# 2nd FLathead of year



## spiff (Jun 3, 2004)

I bank fish down at the Ohio every weekend any more...for the last 2 years consistently, and on and off for the last 7. Hunting flatheads, or at least trying to learn how to. Last year, I only caught one 7lber all year and that was in November. I'm not sure how this year will play out, but I have now caught 2 little ones in July...the second one last night. Caught her on 1/2 of an 8" shad that I cast-netted. You guys are right about cover. Everytime that I manage to cast the 120 yards to a tree out near the channel I catch one. Unfortunately my casting accuracy is questionable...so only one last night.. 

Lots of bites on fresh cut shad, but not until after 8pm. Nothing on livers or cawlers. I left at midnight...too much work, not enough sleep to stay up. It was a beautiful night last night with a full moon rise after 11...

spiff


----------



## ramfan (May 6, 2008)

Flatheads are a live bait eater,try matching whats natural for them.Ive caught many flatheads on "gills,carp,shiners,goldfish,mud puppys,leeches".Just a note when you use live bait just trim one of the side fins so it struggles alot.My flatheads were caught from OHIO to NEBRASKA.Used to live there,old friend taught me how to find em.Check with OHIO LAWS for the bait you can use.


----------



## catfish_hunter (May 31, 2005)

Definately use live bait, your catch rate will go up ALOT!


----------



## WISH IT WAS YOU (Jul 25, 2006)

ramfan said:


> Flatheads are a live bait eater,try matching whats natural for them.Ive caught many flatheads on "gills,carp,shiners,goldfish,mud puppys,leeches".Just a note when you use live bait just trim one of the side fins so it struggles alot.My flatheads were caught from OHIO to NEBRASKA.Used to live there,old friend taught me how to find em.Check with OHIO LAWS for the bait you can use.


yea my uncle here is right they like more of live bait from what i have read but i have heard many time about gitting them on cut bait


----------



## catfishinfool247 (May 18, 2004)

I've been flathead hunting for the past 35 years or so and I've learned that early in the season when the water temps reach the low to mid 50's flatty's can be caught on just about any fresh cut bait but for me at least once the water temps rise considerably I go almost exclusively to good live baits native to the waters I'm fishing.My largest to date is a 66 that came from the Ohio in late Oct. on a 13" live shad.My favorite bait is a hearty live gill.At about any given time it's possible that flats can be caught on just about anything,heck I caught a 32 on some of that rubberized shad sides from a jar once!! And most everyone (I included)has hooked a nice flatty or two over the years on a crankbait but day in and day out...good live bait will get you the BIG flathead.Just my 2 cents on the topic


----------



## striperfreak (Apr 30, 2004)

My 2 cents? in summer, wood and live bait. Live bait will outfish cut in summer 20 to 1.


----------



## Joey209 (Oct 17, 2007)

ramfan said:


> Flatheads are a live bait eater,try matching whats natural for them.Ive caught many flatheads on "gills,carp,shiners,goldfish,mud puppys,leeches".Just a note when you use live bait just trim one of the side fins so it struggles alot.My flatheads were caught from OHIO to NEBRASKA.Used to live there,old friend taught me how to find em.Check with OHIO LAWS for the bait you can use.

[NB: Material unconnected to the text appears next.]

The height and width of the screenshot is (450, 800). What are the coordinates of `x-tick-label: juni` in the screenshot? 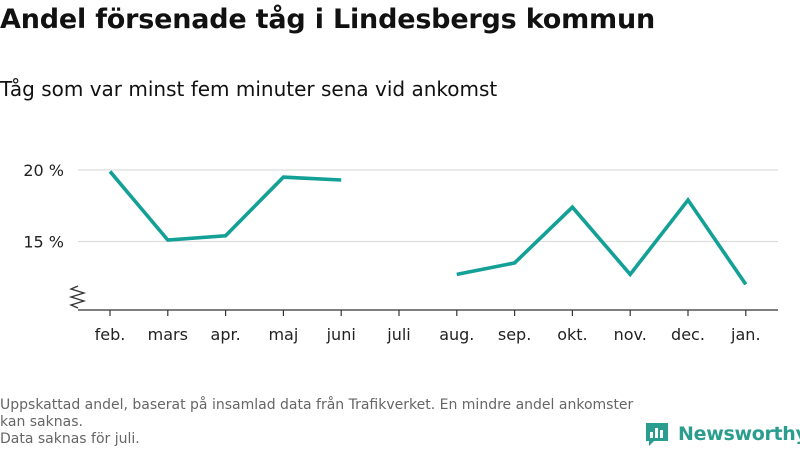 It's located at (341, 334).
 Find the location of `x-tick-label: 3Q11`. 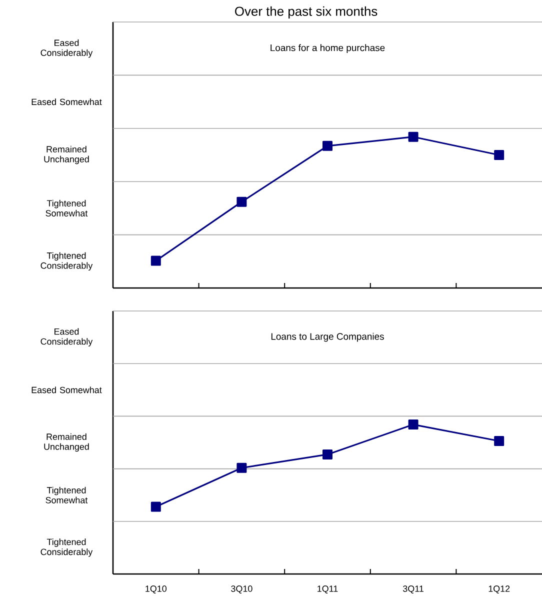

I'm pretty sure you can use whatever fish you want as bait as long as its caught legally within the waters you are going to use it


----------



## ramfan (May 6, 2008)

Flatheaders you should check out Mosquito lake for these terrors of a fish.Its not uncommon for 45+lbs to come out of that lake.The north end is a great fishing area,tree stumps,islands,channels,coves with great cover.The abundance of bait fish is also a plus there.So if you want something different check it out.By the way Mosquito Lake is in trumbull county.


----------



## spiff (Jun 3, 2004)

Thx for the advise.

I've used live bait mostly when I'm going after flatheads, but it is always 50-50 as to whether I can keep shad alive long enough to do the job. Ordinarily I'll either buy some goldfish or go down to Jones Fishery in Newtown and buy some gills, or to my favorite gravel pit.... but man that gets expensive week after week....

These shad, even cut ones work pretty well. I'd use chubs, but somebody found my creek pool and emptied it of big ones. 

I ended up going down again last Saturday to take my sister's boy....11 and his dad doesn't fish...doing my uncle duties. We caught what probably would have been a 10 pound channel in the fall....really long and skinny, 32" and about 6 pounds.....on cut shad...

The other downside to cut bait for me is turtles. Once they come, it is never ending and they always seem to find cut bait first.....leatherbacks and snappers. Some lady caught one last Saturday the size of a buick hubcap...man are they mean (softshells).

I'll be doing it again tonight....I wonder what the cool nights will bring...

spiff


----------